There were only a few complaints ever made about the shrines, but one of them bubbled up to the senior partner before any of Mom's allies could run interference for her. The whole thing came to a head on the evening of the high school production of
Hamlet,
in which I played Ophelia. Mom never made it to the play because she was in the senior partner's office, fighting to keep her partnership with the firm. In the end, she retained her position, but it was touch-and-go for a while, and she had to agree to go to counseling. The complaint was about a tower with a spiral staircase leading up to it. The tower, with its small window at the top, was reminiscent of the one in the fairy tale “Rapunzel,” a favorite of Renny's when she was little.

Now that I'm older, I can understand how hard it must have been for Mom back then. I'm sure I saw only a sliver of what she was going through, but I remember the dark circles under her eyes and the clothes she wore that hung on her like hand-me-downs from some absent, larger relative.
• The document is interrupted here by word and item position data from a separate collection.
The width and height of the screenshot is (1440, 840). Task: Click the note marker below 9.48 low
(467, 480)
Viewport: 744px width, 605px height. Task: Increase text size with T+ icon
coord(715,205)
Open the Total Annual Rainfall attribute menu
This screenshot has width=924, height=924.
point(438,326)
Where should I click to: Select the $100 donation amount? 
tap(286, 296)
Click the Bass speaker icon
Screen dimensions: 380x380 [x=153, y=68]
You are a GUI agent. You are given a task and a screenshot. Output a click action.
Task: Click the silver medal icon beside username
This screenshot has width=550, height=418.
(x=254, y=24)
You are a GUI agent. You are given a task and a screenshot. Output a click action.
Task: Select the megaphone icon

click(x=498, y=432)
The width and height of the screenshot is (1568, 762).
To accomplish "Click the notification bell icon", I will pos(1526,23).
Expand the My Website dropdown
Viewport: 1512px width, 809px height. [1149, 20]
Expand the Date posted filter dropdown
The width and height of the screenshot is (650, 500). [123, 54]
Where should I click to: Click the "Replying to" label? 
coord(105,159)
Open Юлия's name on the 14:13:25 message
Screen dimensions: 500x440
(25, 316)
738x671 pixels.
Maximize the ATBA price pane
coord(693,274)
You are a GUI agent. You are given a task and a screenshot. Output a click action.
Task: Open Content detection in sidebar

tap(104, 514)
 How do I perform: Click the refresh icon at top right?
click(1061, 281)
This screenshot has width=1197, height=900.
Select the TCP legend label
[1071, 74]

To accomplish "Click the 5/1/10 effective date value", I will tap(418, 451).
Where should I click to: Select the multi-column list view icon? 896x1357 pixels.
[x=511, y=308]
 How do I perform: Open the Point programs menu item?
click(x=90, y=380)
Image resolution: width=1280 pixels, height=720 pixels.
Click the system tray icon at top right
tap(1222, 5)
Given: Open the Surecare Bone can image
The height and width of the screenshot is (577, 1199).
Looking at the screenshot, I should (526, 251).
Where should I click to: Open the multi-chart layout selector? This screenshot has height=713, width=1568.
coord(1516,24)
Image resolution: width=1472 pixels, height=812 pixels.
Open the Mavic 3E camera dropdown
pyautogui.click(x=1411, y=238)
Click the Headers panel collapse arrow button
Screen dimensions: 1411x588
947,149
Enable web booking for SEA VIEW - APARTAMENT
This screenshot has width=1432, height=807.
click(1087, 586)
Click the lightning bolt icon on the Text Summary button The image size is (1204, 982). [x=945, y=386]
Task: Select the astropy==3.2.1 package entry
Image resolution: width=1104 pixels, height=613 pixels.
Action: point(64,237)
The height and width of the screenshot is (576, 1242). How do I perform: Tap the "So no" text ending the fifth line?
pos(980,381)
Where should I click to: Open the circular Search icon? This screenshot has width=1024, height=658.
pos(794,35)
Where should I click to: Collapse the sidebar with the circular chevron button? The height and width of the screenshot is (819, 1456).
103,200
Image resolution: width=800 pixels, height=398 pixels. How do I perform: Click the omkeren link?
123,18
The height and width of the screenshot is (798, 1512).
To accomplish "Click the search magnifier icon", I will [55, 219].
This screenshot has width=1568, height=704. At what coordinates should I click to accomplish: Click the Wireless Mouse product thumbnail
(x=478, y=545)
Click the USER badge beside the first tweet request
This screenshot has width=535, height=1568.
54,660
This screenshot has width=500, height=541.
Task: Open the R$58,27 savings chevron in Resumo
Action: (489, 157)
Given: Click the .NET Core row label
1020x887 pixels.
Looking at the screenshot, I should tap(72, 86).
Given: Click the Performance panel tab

“So, how's the party coming?” I ask, hoping to loosen the tightness around my mother's jaw.

Dad shakes his head. “I told your mom to keep it simple, but you know how she is. She doesn't know when to quit. Everything she does, it's full steam ahead.”

He's right about that. I glance around the room, admiring her touches—the area rug with its blue and white floral pattern, the powder-blue drapes, the gleaming white fireplace mantel, the painted mural of fields and trees above it, and the antique table where we're seated.